If "multi-server" means "a couple of VPS instances managed from one place," Coolify's model is sufficient. If it means real orchestration — rolling updates, distributed workers, a build node that doesn't compete with production for CPU — Dokploy is designed for that from the ground up.

UI & DX: broad and busy vs. narrow and fast

Coolify's dashboard covers a lot of ground — projects, environments, servers, sources, teams, settings — and that breadth can feel like a lot to learn at once, though it pays off once you're managing several apps. Dokploy's single-page UI is narrower in scope and reads as more "platform-like": fewer sections and quicker access to the actions you use constantly, which many reviewers describe as cleaner and more modern.

Neither is objectively better here — it's a trade-off between Coolify's larger feature surface and Dokploy's tighter focus.

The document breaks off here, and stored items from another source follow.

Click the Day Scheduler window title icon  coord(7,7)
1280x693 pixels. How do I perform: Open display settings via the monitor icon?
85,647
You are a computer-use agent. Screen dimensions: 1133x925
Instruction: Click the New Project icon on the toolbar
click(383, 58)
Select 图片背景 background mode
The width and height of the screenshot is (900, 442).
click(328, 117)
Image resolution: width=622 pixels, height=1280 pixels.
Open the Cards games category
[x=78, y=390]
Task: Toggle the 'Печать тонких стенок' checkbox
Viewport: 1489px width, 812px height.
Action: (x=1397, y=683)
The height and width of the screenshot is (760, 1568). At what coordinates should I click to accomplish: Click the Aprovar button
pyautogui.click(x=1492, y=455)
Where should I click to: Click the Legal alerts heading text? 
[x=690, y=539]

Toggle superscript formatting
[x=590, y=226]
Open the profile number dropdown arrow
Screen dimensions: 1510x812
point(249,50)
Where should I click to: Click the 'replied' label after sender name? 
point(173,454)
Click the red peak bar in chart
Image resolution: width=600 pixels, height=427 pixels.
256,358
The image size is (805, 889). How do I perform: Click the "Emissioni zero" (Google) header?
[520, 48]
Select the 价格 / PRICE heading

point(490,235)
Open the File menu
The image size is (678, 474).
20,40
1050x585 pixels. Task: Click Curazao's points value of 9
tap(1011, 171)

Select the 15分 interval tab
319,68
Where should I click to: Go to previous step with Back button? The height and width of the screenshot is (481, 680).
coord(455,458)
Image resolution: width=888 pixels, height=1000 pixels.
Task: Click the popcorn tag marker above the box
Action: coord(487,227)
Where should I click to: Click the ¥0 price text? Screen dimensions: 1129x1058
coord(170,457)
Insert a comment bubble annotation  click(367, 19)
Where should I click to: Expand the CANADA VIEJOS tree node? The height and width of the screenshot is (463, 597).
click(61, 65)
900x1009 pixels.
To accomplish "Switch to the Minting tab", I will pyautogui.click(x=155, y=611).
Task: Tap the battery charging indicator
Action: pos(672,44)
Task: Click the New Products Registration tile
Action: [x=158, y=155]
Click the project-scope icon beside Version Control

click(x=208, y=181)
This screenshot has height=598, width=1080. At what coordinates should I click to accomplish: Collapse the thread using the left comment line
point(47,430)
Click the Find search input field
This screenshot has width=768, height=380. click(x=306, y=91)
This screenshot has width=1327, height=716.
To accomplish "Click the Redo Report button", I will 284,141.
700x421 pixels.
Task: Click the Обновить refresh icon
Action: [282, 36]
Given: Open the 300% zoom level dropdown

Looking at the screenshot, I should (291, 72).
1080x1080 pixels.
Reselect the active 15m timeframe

Coolify's Laravel codebase is approachable if you know that stack; Dokploy's TypeScript codebase is the more familiar read for the average contributor today.

Maturity & community: the gap that matters most

This is where Coolify's head start shows. It has tens of thousands more GitHub stars, a contributor base several times larger, and a deep well of community guides, video walkthroughs, and troubleshooting threads for anything that goes wrong. Dokploy's community is real and growing quickly, but it's meaningfully smaller and younger — fewer people have hit your exact edge case before you. For most self-hosters, that gap alone is the deciding factor: when something breaks at 11 p.m., the project with the bigger community is the one more likely to already have an answer.

Backups & upkeep

Both platforms support scheduled, cron-driven backups to S3-compatible storage (AWS S3, Backblaze B2, MinIO, and similar), with restore handled through the dashboard. Coolify's backup engine has been around longer, with per-database retention counts and destinations in a UI that's had more time to mature. Dokploy's backup and restore story — including backing up the Dokploy instance itself, not just app databases — arrived more recently but covers the same ground. Neither is a reason to avoid either platform; just budget extra trust-but-verify time with Dokploy's newer backup paths.

Which should you self-host?

Pick Coolify if…

  • You want the platform with the larger community, more prior art, and the deepest one-click service catalog.
  • You're running a single server (or a small handful managed independently) and don't need unified cluster orchestration.
  • You'd rather lean on a mature, well-documented project than an actively fast-moving younger one.

Pick Dokploy if…

  • You genuinely need multi-server Docker Swarm orchestration — rolling updates, distributed workers, a dedicated build node — not just several servers under one dashboard.
  • You want a narrower, faster single-page UI and don't mind a smaller (but active) community.
  • Your team is more comfortable in a TypeScript codebase than a Laravel one, for when you need to read the source.

Running either on a VPS

Both run fine on a single small server with the same 2 GB floor and the same beginner-friendly difficulty rating, so the choice rarely comes down to hardware. It comes down to what you're building toward: if one well-specced server is the plan, Coolify's maturity and community make it the safer default. If the plan is several servers working as one cluster — now or soon — Dokploy's Swarm-native design means you won't need to bolt that capability on later. Whichever you pick, wire up the S3 backup destination early; that's the step people skip until they need it most.